What’s the most powerful artificial intelligence model at any given moment? Check the leaderboards.

Community-built rankings of AI models posted publicly online have surged in popularity in recent months, offering a real-time look at the ongoing battle among major tech companies for AI supremacy.

The number of leaderboards has surged in recent months. Each tracks which AI models are the most advanced based on their ability to complete certain tasks. An AI model at its root is the set of mathematical equations wrapped in code designed to accomplish a particular goal.

Some newer entrants, such as Google’s Gemini (formerly Bard) and Mistral-Medium from the Paris-based startup Mistral AI, have stirred excitement in the AI community and jockeyed for spots near the top of the rankings.

OpenAI’s GPT-4, however, continues to dominate.

“People care about the state of the art,” said Ying Sheng, a co-creator of one such leaderboard, Chatbot Arena, and a doctoral student in computer science at Stanford University. “I think people actually would more like to see that the leaderboards are changing. That means the game is still there and there are still more improvements to be made.”

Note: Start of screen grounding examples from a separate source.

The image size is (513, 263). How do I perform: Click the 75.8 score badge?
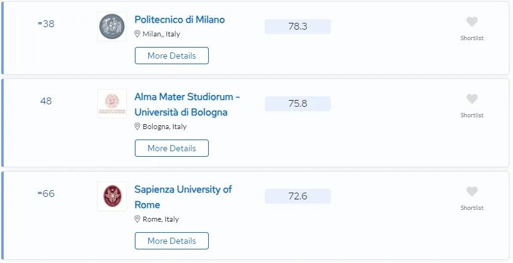click(x=297, y=104)
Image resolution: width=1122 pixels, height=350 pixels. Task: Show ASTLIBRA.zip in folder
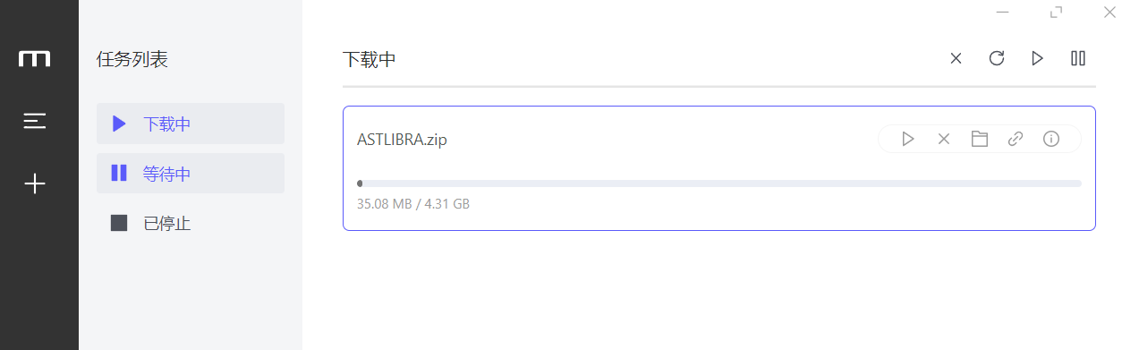(980, 139)
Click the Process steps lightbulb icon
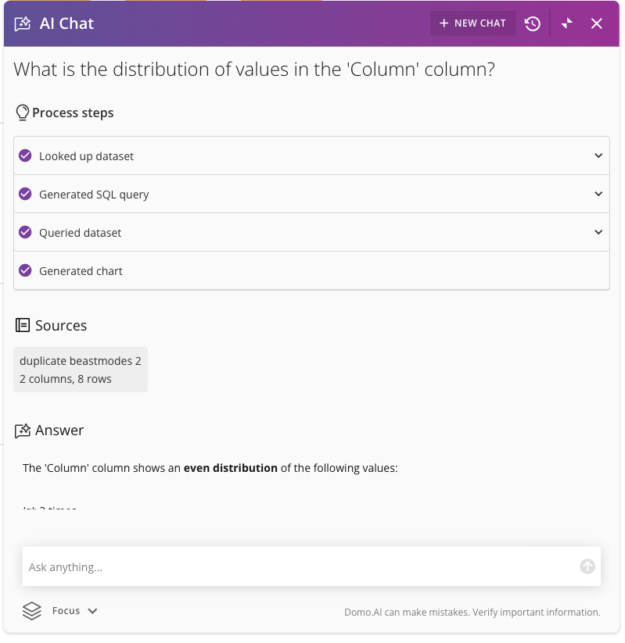Screen dimensions: 625x643 [22, 113]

The rankings are based on tests that determine what AI models are generally capable of, as well as which model might be most competent for a specific use, like speech recognition. The tests, also sometimes called benchmarks, measure AI performance on such metrics as how human AI audio sounds or how human an AI chatbot response appears.

The evolution of such tests is also important as AI continues to advance.

“The benchmarks aren’t perfect, but as of right now, that’s kind of the only way we have to evaluate the system,” said Vanessa Parli, the director of research at Stanford’s Institute of Human-Centered Artificial Intelligence.

The institute produces Stanford’s AI Index, an annual report that tracks the technical performance of AI models across various metrics over time. Last year’s report looked at 50 benchmarks but included only 20, Parli said, and this year’s will again shave off some older benchmarks to highlight newer, more comprehensive ones.

The leaderboards also offer a glimpse at just how many models are in development. The Open LLM (large language model) Leaderboard built by Hugging Face, an open-source machine learning platform, had evaluated and ranked more than 4,200 models as of early February, all submitted by its community members.

The models are tracked on seven key benchmarks that aim to assess a variety of capabilities, such as reading comprehension and mathematical problem-solving. The evaluations include quizzing the models on grade-school math and science questions, testing their commonsense reasoning and measuring their propensity to repeat misinformation. Some tests offer multiple-choice answers, while others ask models to generate their own answers based on prompts.